_What you need to do_.
Which lines of the entries contain the word "screenshot"? Please list them.

_Stored entries_.
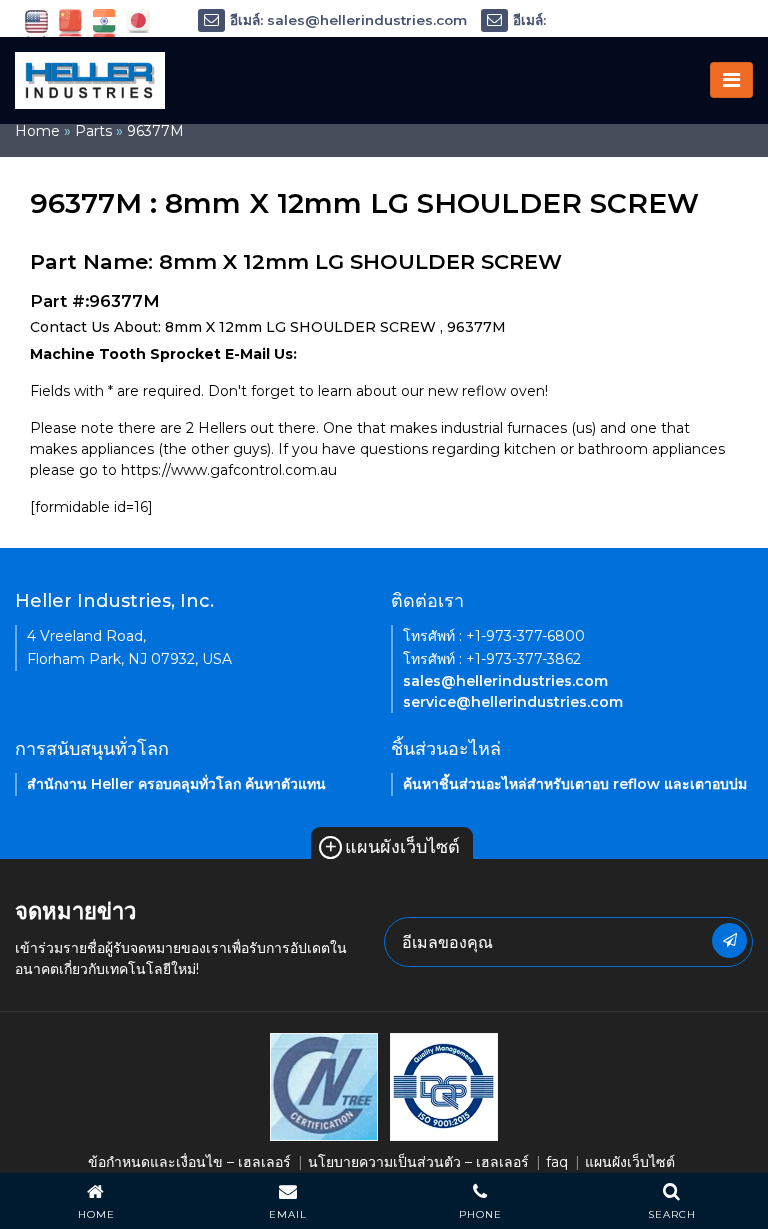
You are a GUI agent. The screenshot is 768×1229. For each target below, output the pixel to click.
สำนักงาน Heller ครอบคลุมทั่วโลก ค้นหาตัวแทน (176, 784)
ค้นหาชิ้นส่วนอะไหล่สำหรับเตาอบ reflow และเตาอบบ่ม (575, 784)
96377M (155, 131)
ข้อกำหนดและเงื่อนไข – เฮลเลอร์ (189, 1162)
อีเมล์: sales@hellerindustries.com (348, 20)
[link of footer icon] (324, 1086)
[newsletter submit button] (729, 940)
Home (37, 131)
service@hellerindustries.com (513, 702)
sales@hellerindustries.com (505, 681)
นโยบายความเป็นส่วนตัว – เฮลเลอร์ (418, 1162)
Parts (93, 131)
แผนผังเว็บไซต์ (392, 847)
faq (557, 1162)
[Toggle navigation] (731, 80)
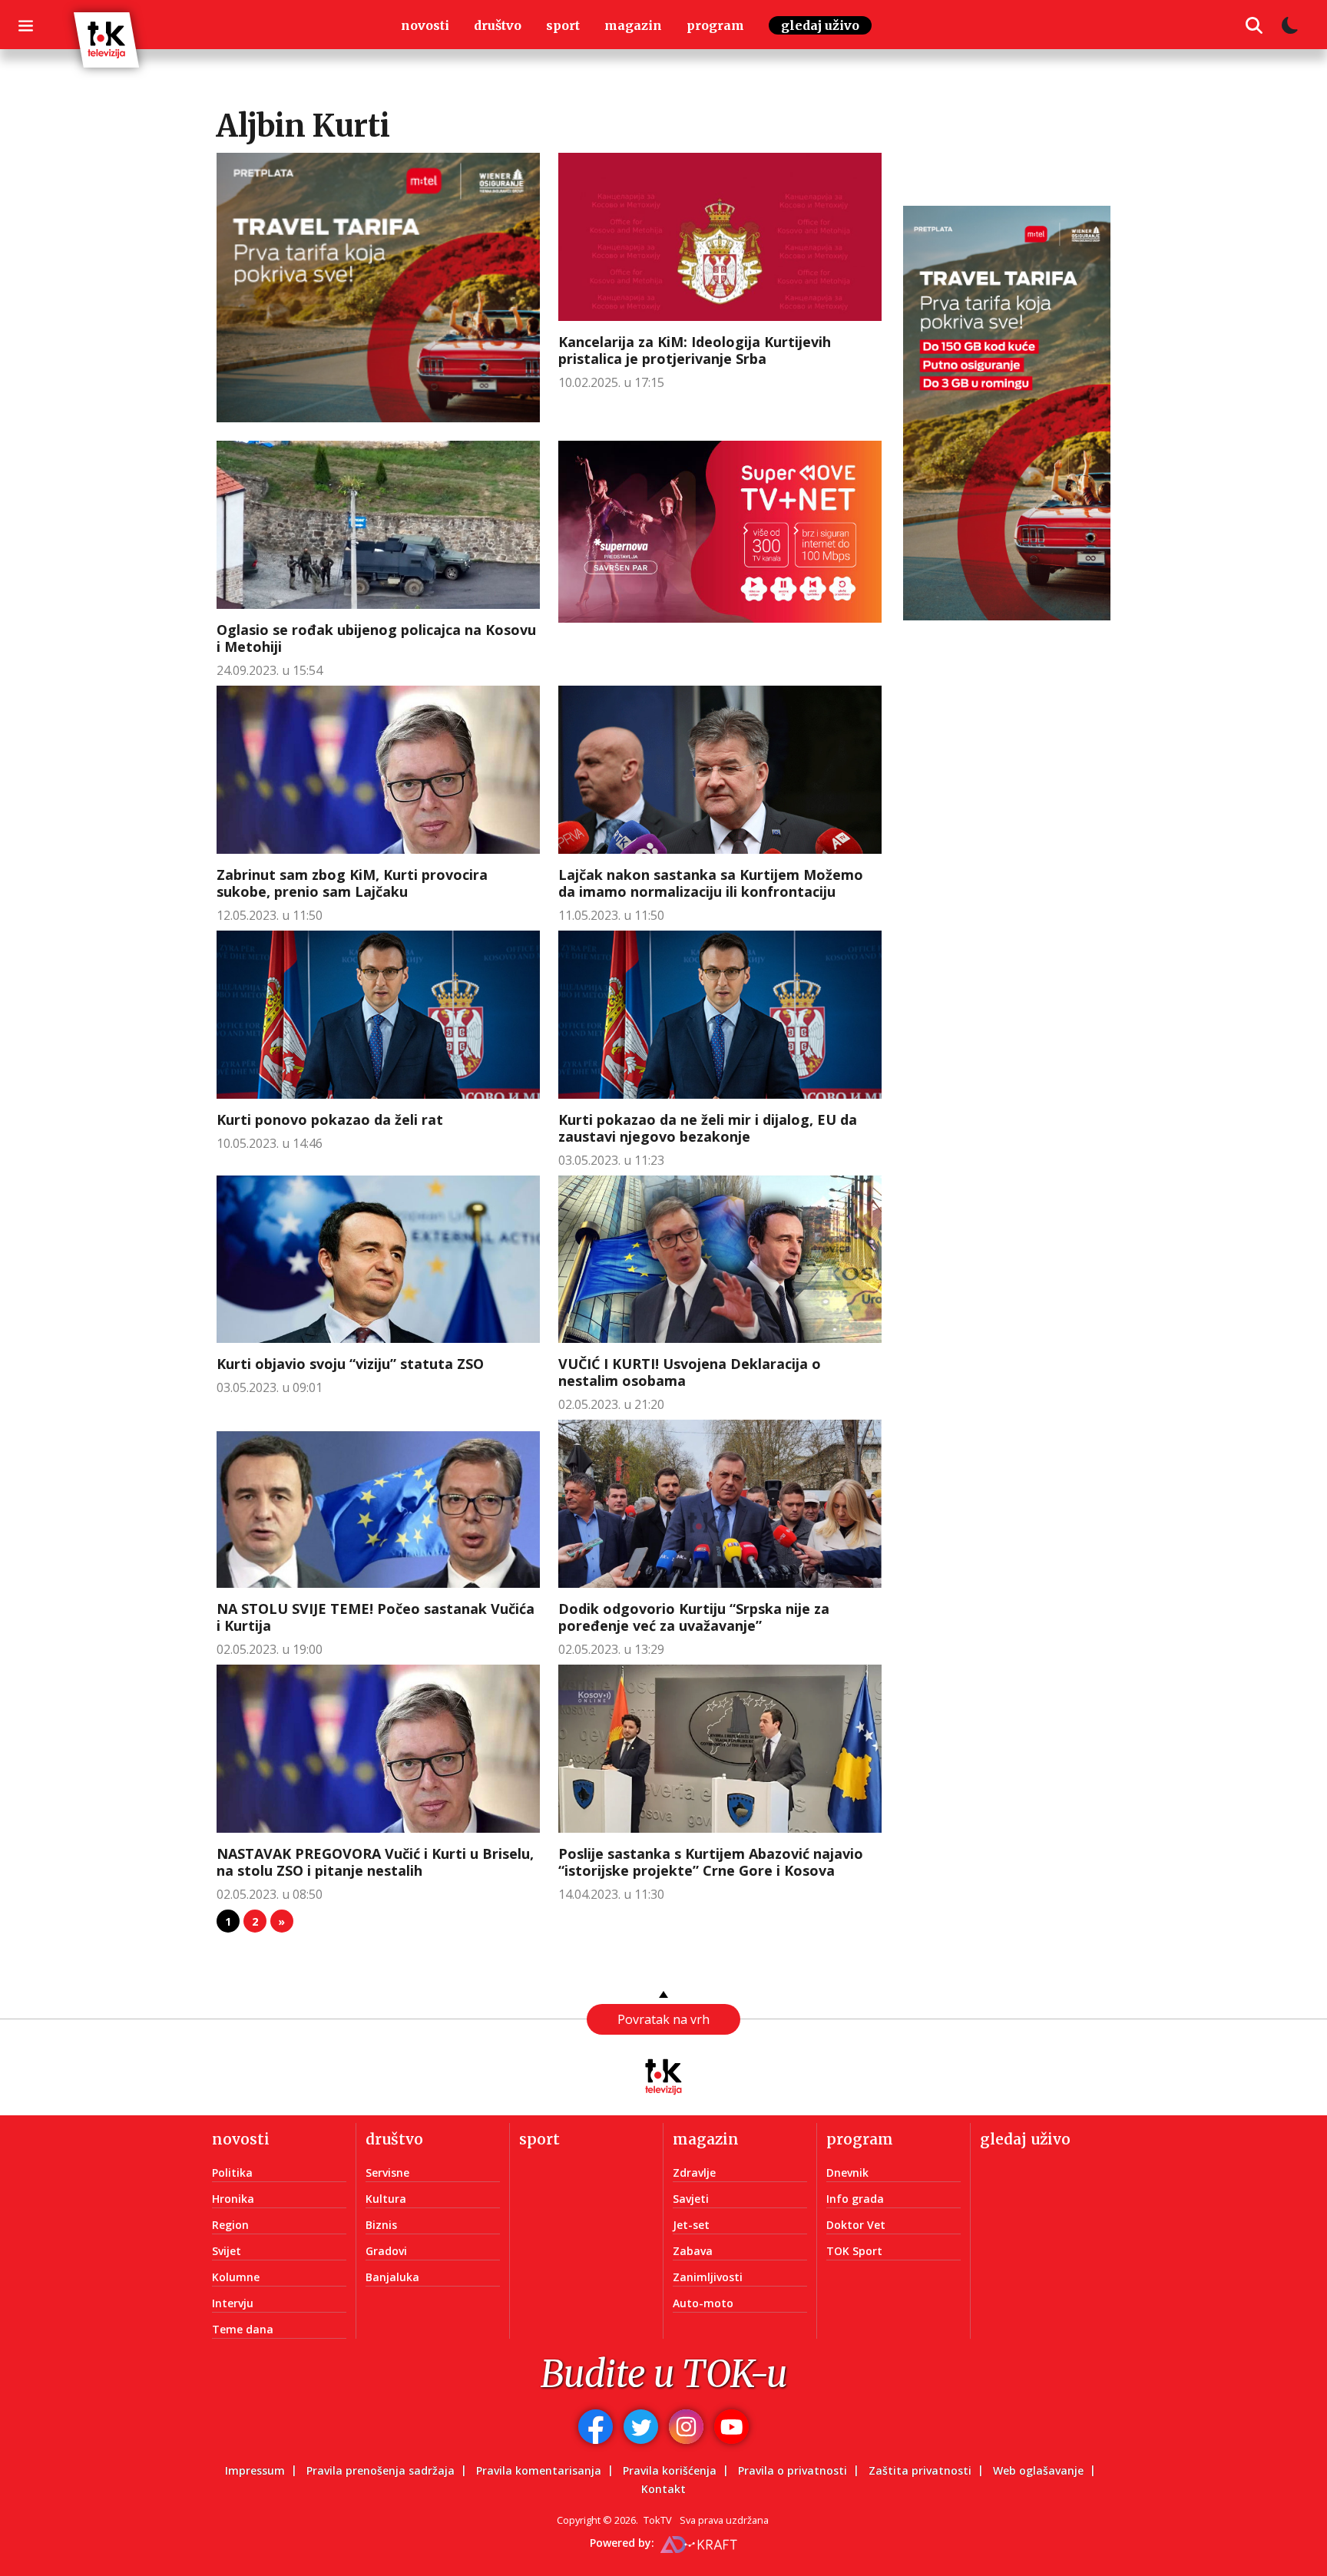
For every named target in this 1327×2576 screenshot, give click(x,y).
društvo (497, 25)
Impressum (255, 2470)
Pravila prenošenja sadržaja (380, 2470)
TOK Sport (854, 2251)
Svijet (226, 2251)
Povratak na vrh (663, 2019)
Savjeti (691, 2198)
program (715, 25)
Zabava (693, 2251)
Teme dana (242, 2329)
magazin (633, 25)
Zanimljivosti (708, 2277)
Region (230, 2224)
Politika (232, 2172)
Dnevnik (847, 2172)
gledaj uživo (820, 25)
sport (563, 25)
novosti (425, 25)
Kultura (386, 2198)
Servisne (387, 2172)
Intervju (232, 2303)
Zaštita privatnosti (920, 2470)
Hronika (233, 2198)
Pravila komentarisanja (538, 2470)
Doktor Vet (855, 2224)
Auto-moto (703, 2303)
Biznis (381, 2224)
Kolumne (236, 2277)
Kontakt (663, 2489)
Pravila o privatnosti (792, 2470)
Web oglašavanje (1038, 2470)
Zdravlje (694, 2172)
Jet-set (691, 2224)
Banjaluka (392, 2277)
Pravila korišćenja (669, 2470)
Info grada (855, 2198)
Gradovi (386, 2251)
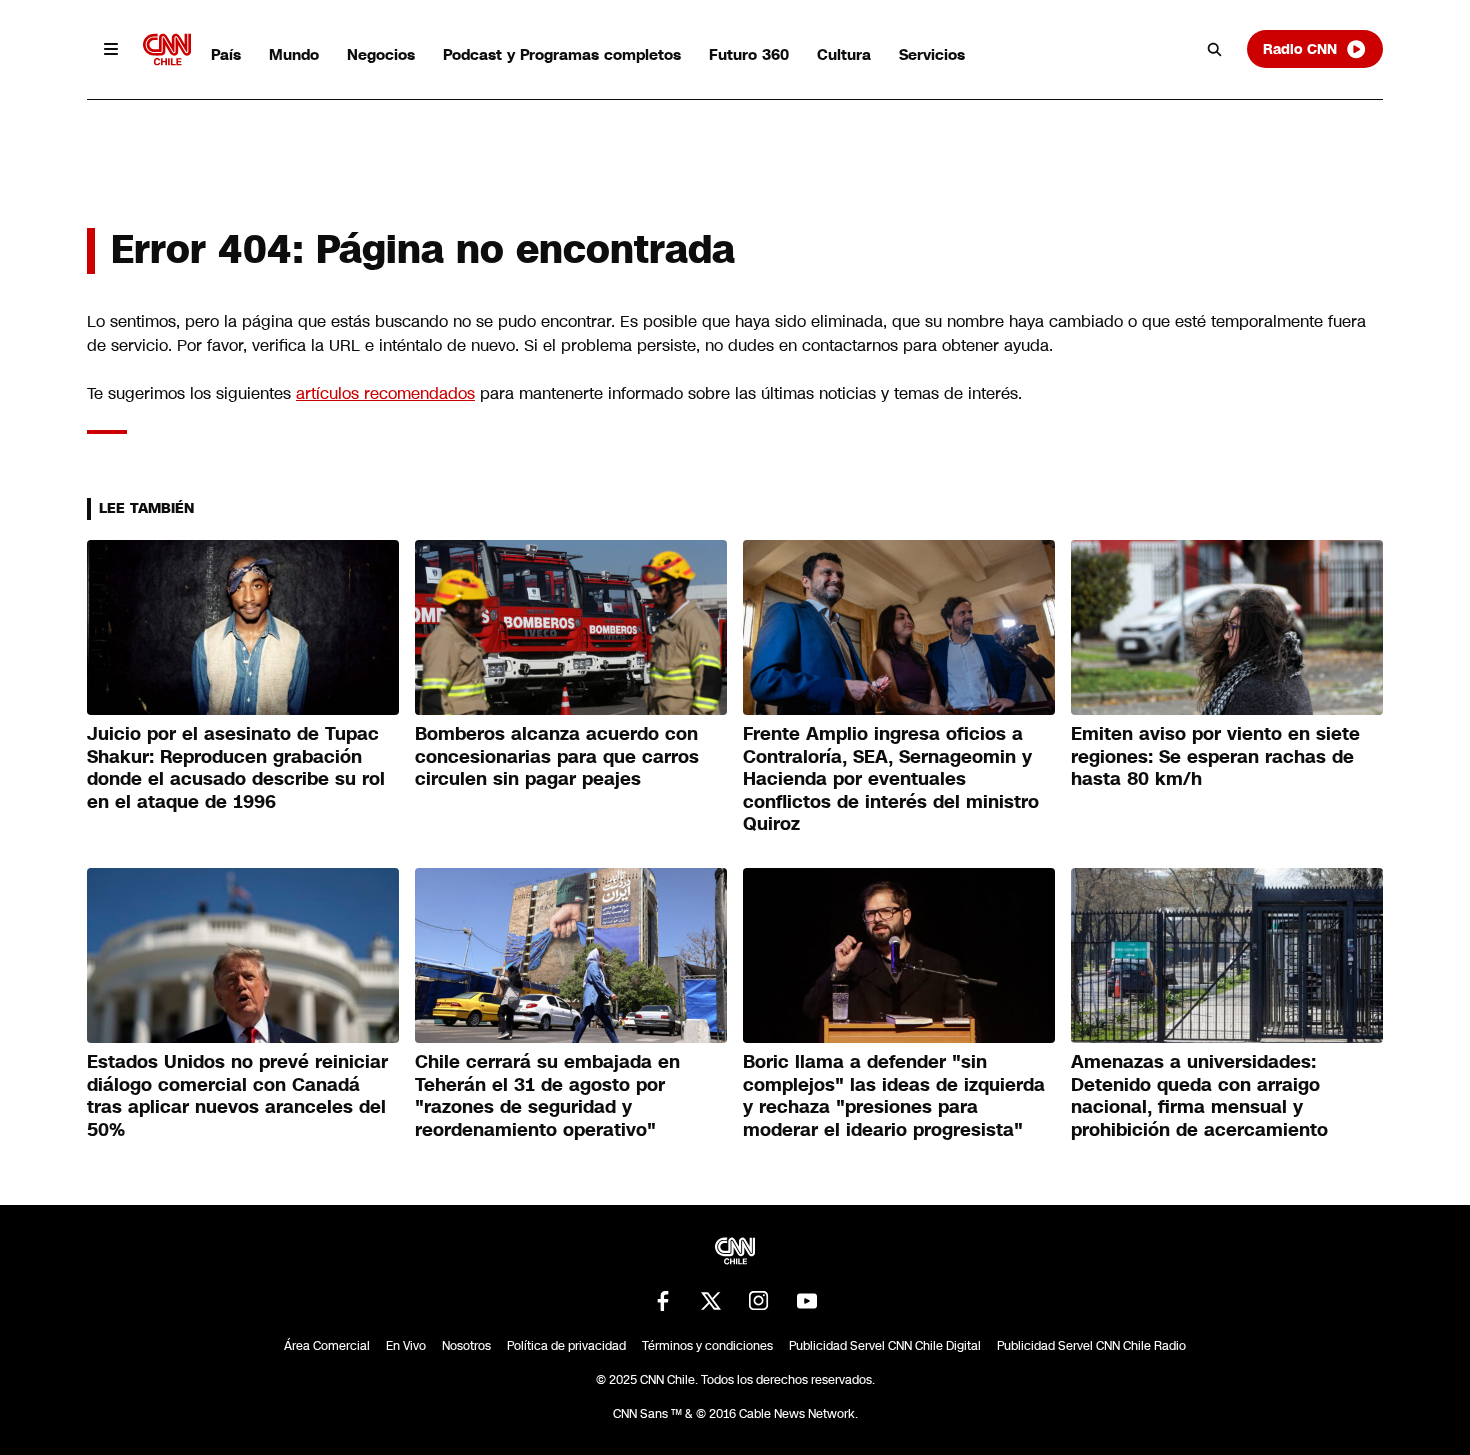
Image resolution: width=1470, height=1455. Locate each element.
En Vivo (406, 1346)
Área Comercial (327, 1346)
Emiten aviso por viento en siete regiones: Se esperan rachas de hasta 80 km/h (1215, 756)
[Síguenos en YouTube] (807, 1301)
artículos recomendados (385, 393)
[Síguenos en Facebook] (663, 1301)
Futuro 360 (749, 54)
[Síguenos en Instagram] (759, 1301)
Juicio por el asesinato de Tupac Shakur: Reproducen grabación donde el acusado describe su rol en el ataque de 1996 (236, 768)
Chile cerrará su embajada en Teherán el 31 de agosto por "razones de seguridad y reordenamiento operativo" (547, 1096)
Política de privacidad (566, 1346)
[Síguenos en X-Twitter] (711, 1301)
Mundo (294, 54)
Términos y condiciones (707, 1346)
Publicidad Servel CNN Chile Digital (885, 1346)
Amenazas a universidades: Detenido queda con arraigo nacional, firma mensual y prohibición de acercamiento (1199, 1096)
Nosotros (466, 1346)
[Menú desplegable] (111, 49)
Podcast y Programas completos (562, 54)
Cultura (844, 54)
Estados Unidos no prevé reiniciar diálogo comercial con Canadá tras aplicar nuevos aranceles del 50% (237, 1096)
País (226, 54)
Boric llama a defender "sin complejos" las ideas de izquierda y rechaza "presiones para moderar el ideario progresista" (894, 1096)
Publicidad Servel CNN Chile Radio (1091, 1346)
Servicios (932, 54)
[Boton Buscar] (1215, 49)
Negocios (381, 54)
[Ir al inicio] (167, 49)
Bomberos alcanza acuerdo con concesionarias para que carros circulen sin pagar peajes (557, 756)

_Output below_.
You are a GUI agent. The screenshot is 768×1229. For each target below, output the pixel to click.
For every named target in this 1327×2576 screenshot, give click(x,y).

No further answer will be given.